| Your objective |
State, as a number alone, how many lines of the entries contain the word "Start".

::: Listed entries

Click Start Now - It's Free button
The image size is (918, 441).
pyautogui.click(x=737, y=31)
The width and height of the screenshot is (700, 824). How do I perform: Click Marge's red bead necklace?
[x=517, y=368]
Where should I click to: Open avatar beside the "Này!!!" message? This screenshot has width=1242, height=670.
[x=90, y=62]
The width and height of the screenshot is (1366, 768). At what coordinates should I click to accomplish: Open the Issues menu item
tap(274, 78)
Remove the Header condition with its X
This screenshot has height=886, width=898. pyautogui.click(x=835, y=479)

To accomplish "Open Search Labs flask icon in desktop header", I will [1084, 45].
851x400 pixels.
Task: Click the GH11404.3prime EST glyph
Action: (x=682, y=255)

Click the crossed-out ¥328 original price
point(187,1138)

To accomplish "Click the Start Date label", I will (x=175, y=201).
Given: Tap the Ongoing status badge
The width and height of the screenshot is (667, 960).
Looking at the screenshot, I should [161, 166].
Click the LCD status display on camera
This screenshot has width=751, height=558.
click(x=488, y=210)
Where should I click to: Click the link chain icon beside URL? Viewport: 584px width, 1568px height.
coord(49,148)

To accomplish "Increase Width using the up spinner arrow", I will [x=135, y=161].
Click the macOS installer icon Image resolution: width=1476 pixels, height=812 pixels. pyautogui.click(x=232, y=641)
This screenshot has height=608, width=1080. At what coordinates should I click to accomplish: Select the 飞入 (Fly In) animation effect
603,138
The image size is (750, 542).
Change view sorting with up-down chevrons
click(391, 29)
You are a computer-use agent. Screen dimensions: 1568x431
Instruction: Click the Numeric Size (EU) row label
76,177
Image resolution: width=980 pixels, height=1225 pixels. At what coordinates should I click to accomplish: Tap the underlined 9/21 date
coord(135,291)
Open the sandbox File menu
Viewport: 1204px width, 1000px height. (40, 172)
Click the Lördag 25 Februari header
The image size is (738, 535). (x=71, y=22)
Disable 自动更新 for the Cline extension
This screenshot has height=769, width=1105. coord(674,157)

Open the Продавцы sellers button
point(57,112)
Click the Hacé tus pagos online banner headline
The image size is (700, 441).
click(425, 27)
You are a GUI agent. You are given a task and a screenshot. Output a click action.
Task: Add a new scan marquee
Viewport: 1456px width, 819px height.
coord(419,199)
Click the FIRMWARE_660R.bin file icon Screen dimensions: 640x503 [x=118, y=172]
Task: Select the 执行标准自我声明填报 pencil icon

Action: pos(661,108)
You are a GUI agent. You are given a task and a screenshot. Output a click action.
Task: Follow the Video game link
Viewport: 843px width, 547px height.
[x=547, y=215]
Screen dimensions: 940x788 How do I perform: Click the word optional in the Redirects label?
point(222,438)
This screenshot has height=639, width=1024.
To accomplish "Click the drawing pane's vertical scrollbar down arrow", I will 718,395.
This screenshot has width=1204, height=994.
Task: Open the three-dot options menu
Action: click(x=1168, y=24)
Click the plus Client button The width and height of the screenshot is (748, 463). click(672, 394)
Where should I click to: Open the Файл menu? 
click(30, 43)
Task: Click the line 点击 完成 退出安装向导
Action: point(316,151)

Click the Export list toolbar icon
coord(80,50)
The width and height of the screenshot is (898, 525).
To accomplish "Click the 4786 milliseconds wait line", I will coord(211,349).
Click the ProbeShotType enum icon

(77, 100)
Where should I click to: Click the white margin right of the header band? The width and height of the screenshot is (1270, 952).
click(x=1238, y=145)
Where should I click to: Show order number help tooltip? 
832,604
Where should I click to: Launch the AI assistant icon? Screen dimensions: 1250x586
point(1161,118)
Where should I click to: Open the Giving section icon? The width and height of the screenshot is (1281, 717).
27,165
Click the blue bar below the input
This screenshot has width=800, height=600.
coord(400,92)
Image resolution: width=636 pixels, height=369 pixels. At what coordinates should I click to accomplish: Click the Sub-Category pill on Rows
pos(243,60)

::::::

| Task output |
2